Ymir, licenciado en Filosofía y con un máster en Administración de Empresas, era promotor inmobiliario. «Construía apartamentos, tenía 45 empleados y casi un millar de contratistas, pero un día, mientras iba conduciendo, vi tantas grúas, todo lo que se estaba edificando por todas partes... Y supe que era imposible que se ocupasen todas esas casas. Así que vendí la empresa. Era el año 2006. Compré terrenos en Suecia y seguí en el negocio inmobiliario. Pero me quedé sin dinero cuando todavía estaba luchando con los arquitectos y los permisos. Y necesitaba cash flow rápido para pagar la comida de los niños, así que monté con mi novia una pequeña agencia de viajes», cuenta.

Ymir ya no lee la prensa local porque «dan ganas de suicidarse». Y desconfía de los políticos. «La gente está tan hastiada que eligió a un cómico como alcalde de Reikiavik. Un tipo que decía las cosas como son y nos dio esperanza. Ahora habla como un político profesional. Y eso es inquietante.» Quizá por ello voto «no».

«El argumento del "sí" es que de este modo podremos conseguir que los inversores extranjeros vuelvan a prestarnos dinero. ¿Pero para qué nos van a prestar un dinero que no podemos devolver? Se lo diré. Porque al final lo que quieren no es dinero, sino apropiarse de nuestros recursos: caladeros, manantiales, yacimientos...»

¿Y qué se cuece en la Islandia profunda? Anna Dóra Markúsdottir, de 45 años, es una mujer valiente, aunque los percances se suceden desde que se mudó a la granja que comparte con su esposo, Jón, y sus cuatro hijos, situada entre el monte Kirkjufell y el fiordo de Grundar, a tres horas de Reikiavik por carreteras que dejan atrás volcanes y glaciares, incluido un túnel submarino. Un incendio, un accidente de coche, un tejado que vuela un día de ventisca, un caballo que se encabrita y la atropella... «Yo no creo en esas cosas, pero esto es tierra de elfos...», me dice. Solo le falta añadir: «Y haberlos, haylos». Anna Dóra y su marido crían trotones caballos islandeses, una raza única en el mundo, además de ovejas y perros autóctonos. «Estamos entre los diez mejores criadores de caballos de Islandia, exportamos a otros países, pero con la crisis las ventas se pararon. Y ahora que por fin estamos volviendo a vender fuera, el dinero tarda meses en llegar, así que mi marido se ha embarcado.»

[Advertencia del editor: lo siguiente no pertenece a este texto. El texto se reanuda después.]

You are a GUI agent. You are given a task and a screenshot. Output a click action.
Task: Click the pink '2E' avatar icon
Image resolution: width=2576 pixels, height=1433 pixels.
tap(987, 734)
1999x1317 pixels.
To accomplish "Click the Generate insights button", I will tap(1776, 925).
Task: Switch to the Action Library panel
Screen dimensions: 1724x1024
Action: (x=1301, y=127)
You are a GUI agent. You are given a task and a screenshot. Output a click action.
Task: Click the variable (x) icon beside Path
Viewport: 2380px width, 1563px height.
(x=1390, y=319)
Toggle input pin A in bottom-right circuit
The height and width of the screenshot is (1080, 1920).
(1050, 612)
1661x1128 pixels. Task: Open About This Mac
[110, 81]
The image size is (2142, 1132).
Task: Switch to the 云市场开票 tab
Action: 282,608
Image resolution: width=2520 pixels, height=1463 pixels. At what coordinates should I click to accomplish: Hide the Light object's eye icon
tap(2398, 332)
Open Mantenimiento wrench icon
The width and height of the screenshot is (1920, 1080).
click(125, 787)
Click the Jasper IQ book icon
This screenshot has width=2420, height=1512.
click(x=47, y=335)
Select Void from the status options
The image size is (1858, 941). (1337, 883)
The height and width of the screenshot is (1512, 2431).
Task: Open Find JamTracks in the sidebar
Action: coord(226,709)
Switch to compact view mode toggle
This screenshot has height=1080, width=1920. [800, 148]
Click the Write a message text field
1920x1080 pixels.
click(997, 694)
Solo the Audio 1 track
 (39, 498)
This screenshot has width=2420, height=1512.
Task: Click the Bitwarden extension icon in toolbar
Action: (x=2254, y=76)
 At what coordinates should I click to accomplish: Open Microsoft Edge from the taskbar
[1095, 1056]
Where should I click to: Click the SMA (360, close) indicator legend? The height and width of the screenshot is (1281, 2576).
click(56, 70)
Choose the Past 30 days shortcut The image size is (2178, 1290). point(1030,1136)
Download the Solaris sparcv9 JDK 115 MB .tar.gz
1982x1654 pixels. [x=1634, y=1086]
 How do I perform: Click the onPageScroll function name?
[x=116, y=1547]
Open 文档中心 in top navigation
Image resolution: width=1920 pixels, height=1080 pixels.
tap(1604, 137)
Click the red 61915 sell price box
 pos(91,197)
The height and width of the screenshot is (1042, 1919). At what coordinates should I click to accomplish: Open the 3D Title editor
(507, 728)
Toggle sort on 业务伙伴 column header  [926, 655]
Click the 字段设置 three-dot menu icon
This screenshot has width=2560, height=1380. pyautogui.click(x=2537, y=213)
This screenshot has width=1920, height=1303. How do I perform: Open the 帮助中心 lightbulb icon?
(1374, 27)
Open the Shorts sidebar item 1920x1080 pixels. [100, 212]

Mientras Jón pasa un mes en un buque de la flota bacaladera, navegando por el Atlántico norte frente a Groenlandia, Anna Dóra y sus tres hijos mayores se ocupan de la granja. Anna Dóra votó «no» en el segundo referéndum sobre Icesave, como la mayoría. Tampoco quiere que Islandia ingrese en la Unión Europea, otra vez como la mayoría y en contra de los deseos del Gobierno. «Nuestros caballos son muy frágiles y no sobrevivirían si se abren las fronteras y se permite la importación de otras razas.» Me invita a café y bizcocho y me enseña una página de Internet donde puede consultar su árbol genealógico desde el siglo X. Está emparentada con el presidente y con la cantante Björk. «Pero no es nada extraordinario. Somos muy poquitos.» Contemplo el paisaje desde la ventana de la cocina. «Aquello es la prisión de Kvíabryggja», me cuenta Anna Dóra, señalando unas edificaciones bajas al pie de la montaña. «Es una cárcel abierta. No tiene rejas. Los guardianes no llevan armas, solo un aerosol. Y los reclusos fabrican relojes.» «¿Y no se escapan?», pregunto ingenuamente. «¿Adónde van a ir?», responde. «Estamos en una isla en mitad de la nada.» Y sentencia: «Ojalá en esa cárcel acaben los que nos llevaron al desastre». Y otra vez habla por boca de la inmensa mayoría.